§ **TASKS TO PERFORM**
#1 Answer these from the warnings-module commit:
(a) How many insertions and deletions does the commit make in total?
(b) What is the name of the test method added to test_warnings.py?
(c) In _warnings.c, what return type replaces static const char * for get_filter?
#2 Continue the warnings-module commit diff from the point where it stops.

[Python-checkins] cpython: Issue #19424: Fix the warnings module to accept filename containing surrogate

victor.stinner python-checkins at python.org
Tue Oct 29 23:44:24 CET 2013


http://hg.python.org/cpython/rev/c7326aa0b69c
changeset:   86769:c7326aa0b69c
user:        Victor Stinner <victor.stinner at gmail.com>
date:        Tue Oct 29 23:43:41 2013 +0100
summary:
  Issue #19424: Fix the warnings module to accept filename containing surrogate
characters.

files:
  Lib/test/test_warnings.py |   12 +++
  Misc/NEWS                 |    3 +
  Python/_warnings.c        |  100 ++++++++++++++-----------
  3 files changed, 69 insertions(+), 46 deletions(-)


diff --git a/Lib/test/test_warnings.py b/Lib/test/test_warnings.py
--- a/Lib/test/test_warnings.py
+++ b/Lib/test/test_warnings.py
@@ -331,6 +331,18 @@
             warning_tests.__name__ = module_name
             sys.argv = argv
 
+    def test_warn_explicit_non_ascii_filename(self):
+        with original_warnings.catch_warnings(record=True,
+                module=self.module) as w:
+            self.module.resetwarnings()
+            self.module.filterwarnings("always", category=UserWarning)
+
+            self.module.warn_explicit("text", UserWarning, "nonascii\xe9\u20ac", 1)
+            self.assertEqual(w[-1].filename, "nonascii\xe9\u20ac")
+
+            self.module.warn_explicit("text", UserWarning, "surrogate\udc80", 1)
+            self.assertEqual(w[-1].filename, "surrogate\udc80")
+
     def test_warn_explicit_type_errors(self):
         # warn_explicit() should error out gracefully if it is given objects
         # of the wrong types.
diff --git a/Misc/NEWS b/Misc/NEWS
--- a/Misc/NEWS
+++ b/Misc/NEWS
@@ -31,6 +31,9 @@
 Library
 -------
 
+- Issue #19424: Fix the warnings module to accept filename containing surrogate
+  characters.
+
 - Issue #19227: Remove pthread_atfork() handler. The handler was added to
   solve #18747 but has caused issues.
 
diff --git a/Python/_warnings.c b/Python/_warnings.c
--- a/Python/_warnings.c
+++ b/Python/_warnings.c
@@ -99,7 +99,7 @@
 
 
 /* The item is a borrowed reference. */
-static const char *
+static PyObject*
 get_filter(PyObject *category, PyObject *text, Py_ssize_t lineno,
            PyObject *module, PyObject **item)
 {
@@ -152,13 +152,12 @@
             return NULL;
 
         if (good_msg && is_subclass && good_mod && (ln == 0 || lineno == ln))

§ **DATASET EXTRACT**
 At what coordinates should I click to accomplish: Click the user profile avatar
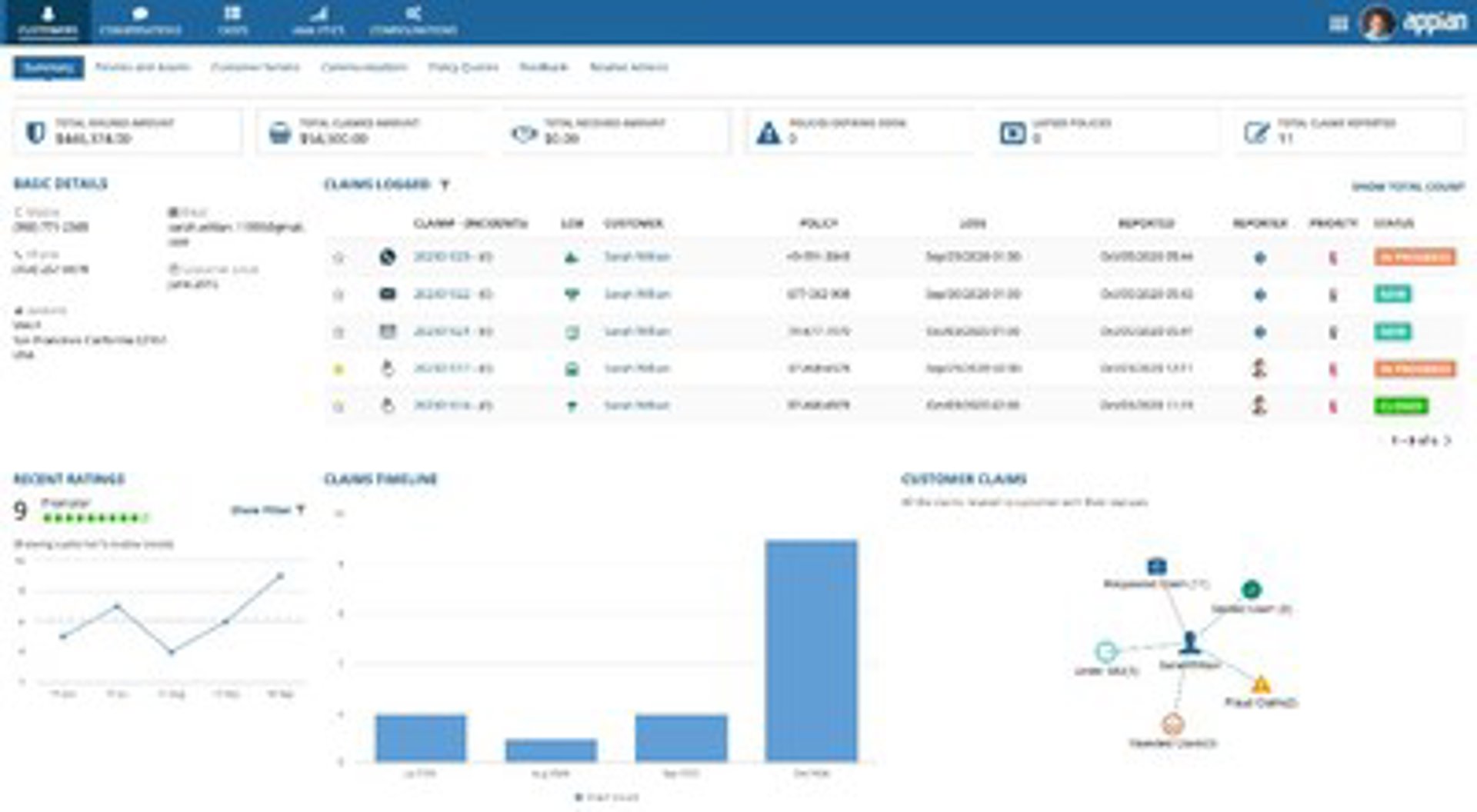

§ **ANSWERS PROVIDED**
#1
(a) 69 insertions and 46 deletions.
(b) test_warn_explicit_non_ascii_filename
(c) static PyObject*

#2
-            return _PyUnicode_AsString(action);
+            return action;
     }
 
     action = get_default_action();
-    if (action != NULL) {
-        return _PyUnicode_AsString(action);
-    }
+    if (action != NULL)
+        return action;
 
     PyErr_SetString(PyExc_ValueError,
                     MODULE_NAME ".defaultaction not found");
@@ -192,23 +191,26 @@
 normalize_module(PyObject *filename)
 {
     PyObject *module;
-    const char *mod_str;
+    int kind;
+    void *data;
     Py_ssize_t len;
 
-    int rc = PyObject_IsTrue(filename);
-    if (rc == -1)
-        return NULL;
-    else if (rc == 0)
-        return PyUnicode_FromString("<unknown>");
-
-    mod_str = _PyUnicode_AsString(filename);
-    if (mod_str == NULL)
-        return NULL;
     len = PyUnicode_GetLength(filename);
     if (len < 0)
         return NULL;
+
+    if (len == 0)
+        return PyUnicode_FromString("<unknown>");
+
+    kind = PyUnicode_KIND(filename);
+    data = PyUnicode_DATA(filename);
+
+    /* if filename.endswith(".py"): */
     if (len >= 3 &&
-        strncmp(mod_str + (len - 3), ".py", 3) == 0) {
+        PyUnicode_READ(kind, data, len-3) == '.' &&
+        PyUnicode_READ(kind, data, len-2) == 'p' &&
+        PyUnicode_READ(kind, data, len-1) == 'y')
+    {
         module = PyUnicode_Substring(filename, 0, len-3);
     }
     else {
@@ -273,19 +275,37 @@
 
     /* Print "  source_line\n" */
     if (sourceline) {
-        char *source_line_str = _PyUnicode_AsString(sourceline);
-        if (source_line_str == NULL)
-                return;
-        while (*source_line_str == ' ' || *source_line_str == '\t' ||
-                *source_line_str == '\014')
-            source_line_str++;
+        int kind;
+        void *data;
+        Py_ssize_t i, len;
+        Py_UCS4 ch;
+        PyObject *truncated;
 
-        PyFile_WriteString(source_line_str, f_stderr);
+        if (PyUnicode_READY(sourceline) < 1)
+            goto error;
+
+        kind = PyUnicode_KIND(sourceline);
+        data = PyUnicode_DATA(sourceline);
+        len = PyUnicode_GET_LENGTH(sourceline);
+        for (i=0; i<len; i++) {
+            ch = PyUnicode_READ(kind, data, i);
+            if (ch != ' ' && ch != '\t' && ch != '\014')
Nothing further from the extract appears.